選んだ抜粋>
____

MRIは磁気共鳴によって乳房内の正常な細胞と癌細胞を比較することができます。

MRI乳がん検査は2種類

  • 最初から造影剤を使う

ひとつは、脂肪が強く画像に写らないように調整をはじめからしながら、造影剤で撮影する方法です。

  • 光速スピンエコー法をつかう

もう一つは光速スピンエコー法を使った撮影方法です。

光速スピンエコー法という撮影法で脂肪は白く、腫瘍は黒く写るT1強調像と脂肪は黒く写り、腫瘍は白く写るT2強調像を撮影します。その後にGd-DTPAという造影剤を多く使う撮影をし、最後に造影後のT1強調像を撮影するやり方です。

 

乳腺のMRI検査の場合は疑いのあるしこりが良性か悪性の診断に基本的に有効です。

ただ本当の意味での確定診断はやはり、マンモトーム生検(組織検査)が必要です。

MRIは乳腺の病巣が悪性かどうか、そして広がりはどうなっているのかを調べることが正確にできますので、便利な検査です。

乳腺MRIのデメリット

マンモグラフィーとくらべて曖昧ではない分、造影剤や、検査時間もマンモグラフィーの倍は掛かってしまいます。

造影剤を使うので、毎年頻繁に行う検査とは思いませんが、40歳を過ぎたら一回はやっても良い検査かもしれません。しかし手間なことが理由で通常の乳がん検診ではやりません。現状は確定診断中心に日本では使われています。

____

データ欄>
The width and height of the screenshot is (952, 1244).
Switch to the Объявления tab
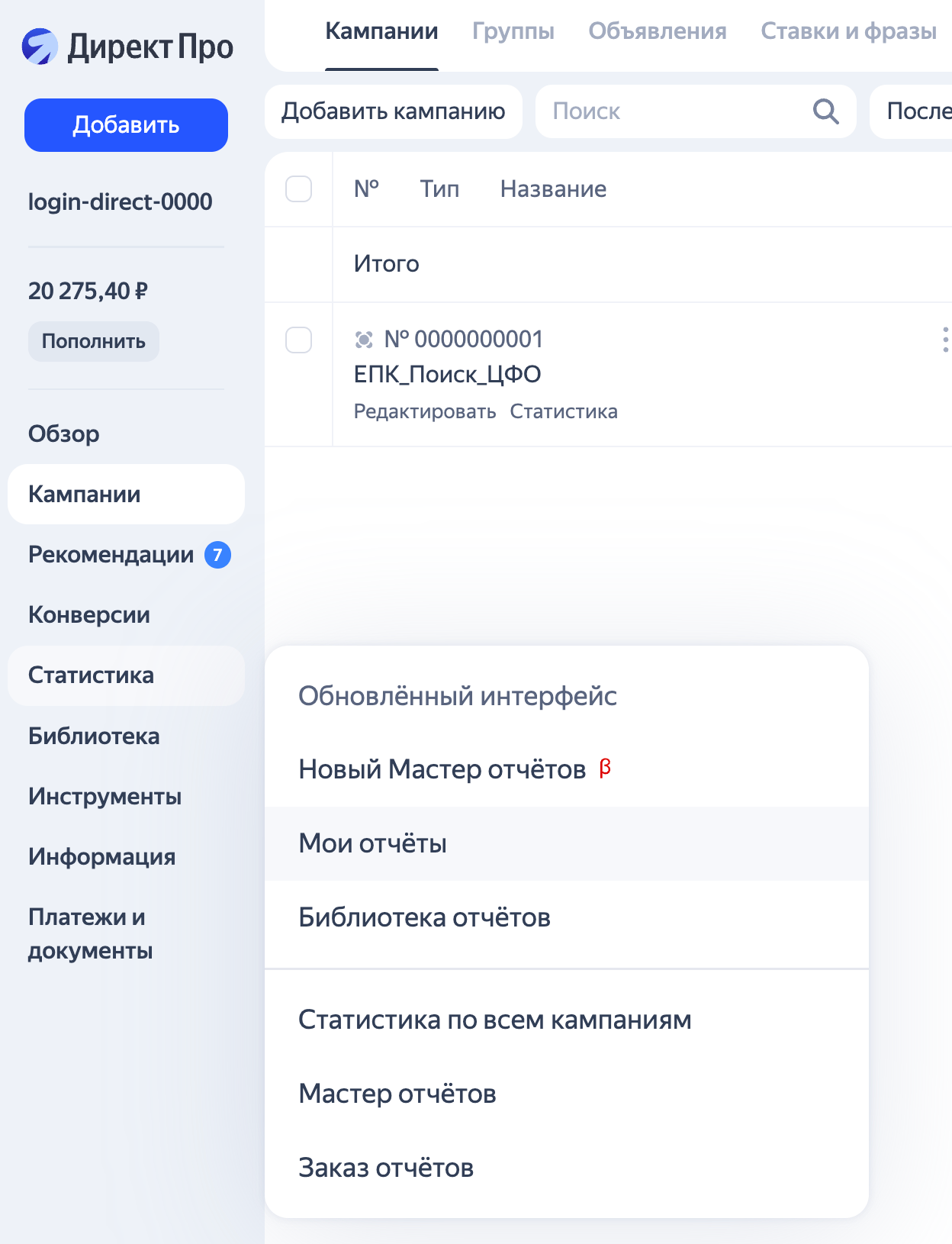tap(657, 31)
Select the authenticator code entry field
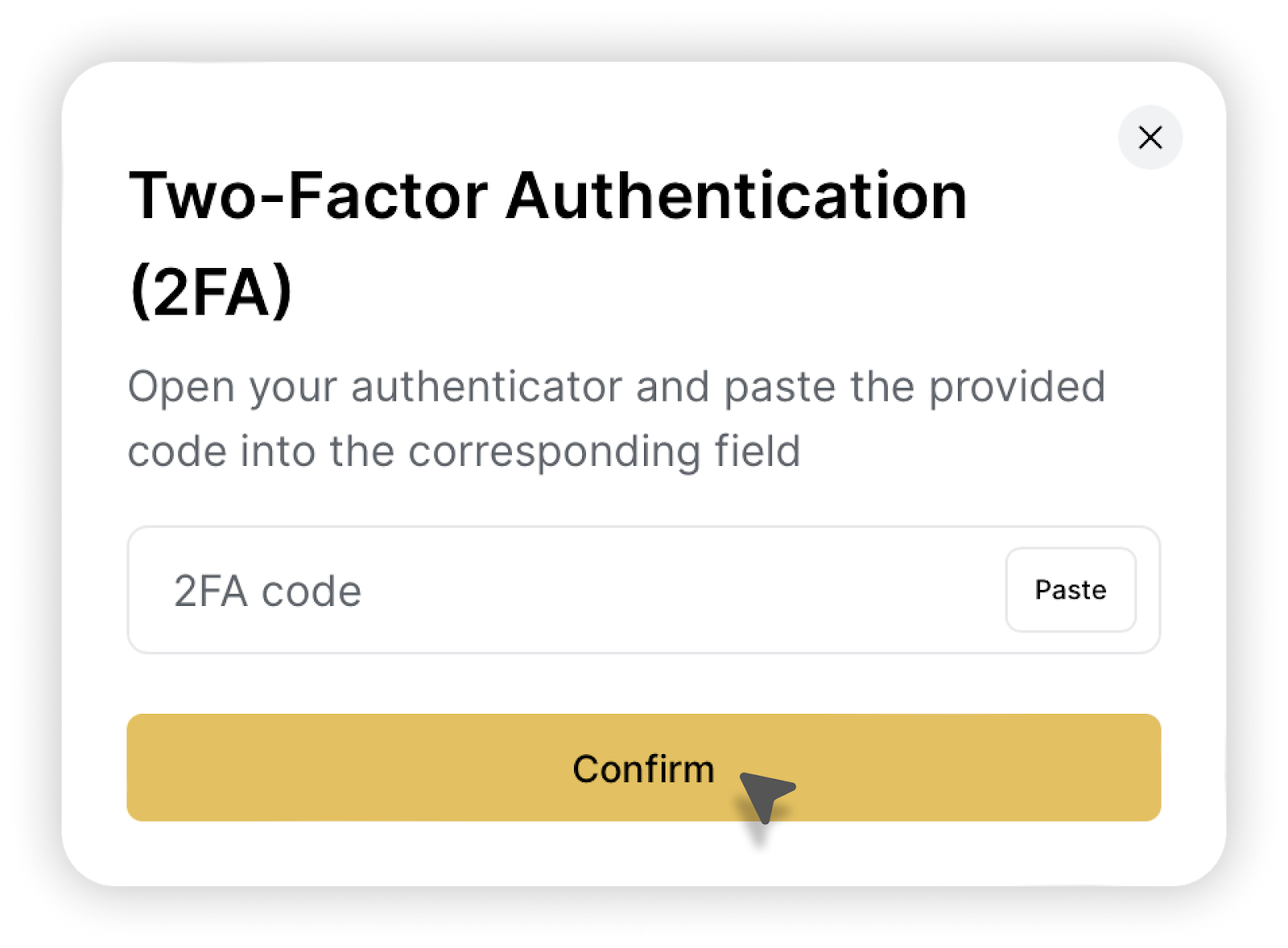Image resolution: width=1288 pixels, height=948 pixels. 564,591
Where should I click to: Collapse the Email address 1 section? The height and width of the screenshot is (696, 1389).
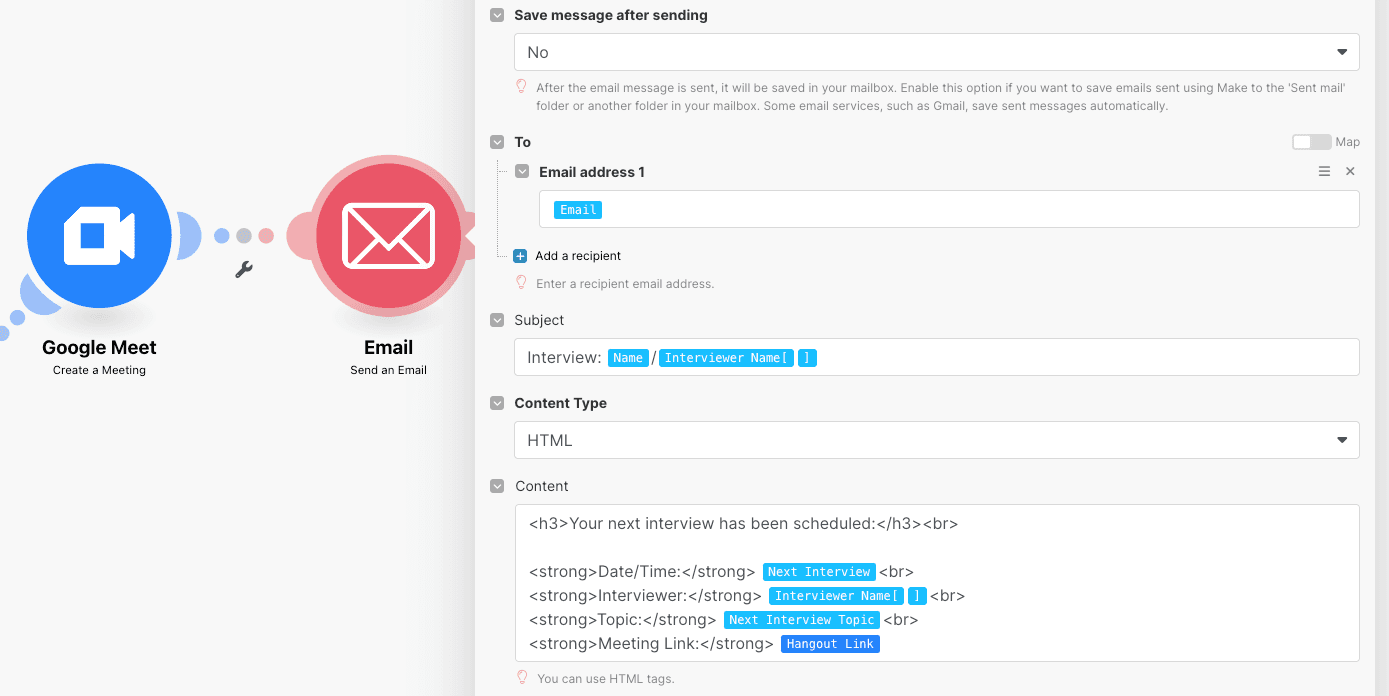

____

担当課題>
乳がんのMRI検査についての抜粋から、「もう一つは光速スピンエコー法を使った撮影方法です。」から「乳腺のMRI検査の場合は疑いのあるしこりが良性か悪性の診断に基本的に有効です。」までのすべてを、一字も変えずにもう一度示してください。

以下が解答>
もう一つは光速スピンエコー法を使った撮影方法です。

光速スピンエコー法という撮影法で脂肪は白く、腫瘍は黒く写るT1強調像と脂肪は黒く写り、腫瘍は白く写るT2強調像を撮影します。その後にGd-DTPAという造影剤を多く使う撮影をし、最後に造影後のT1強調像を撮影するやり方です。

 

乳腺のMRI検査の場合は疑いのあるしこりが良性か悪性の診断に基本的に有効です。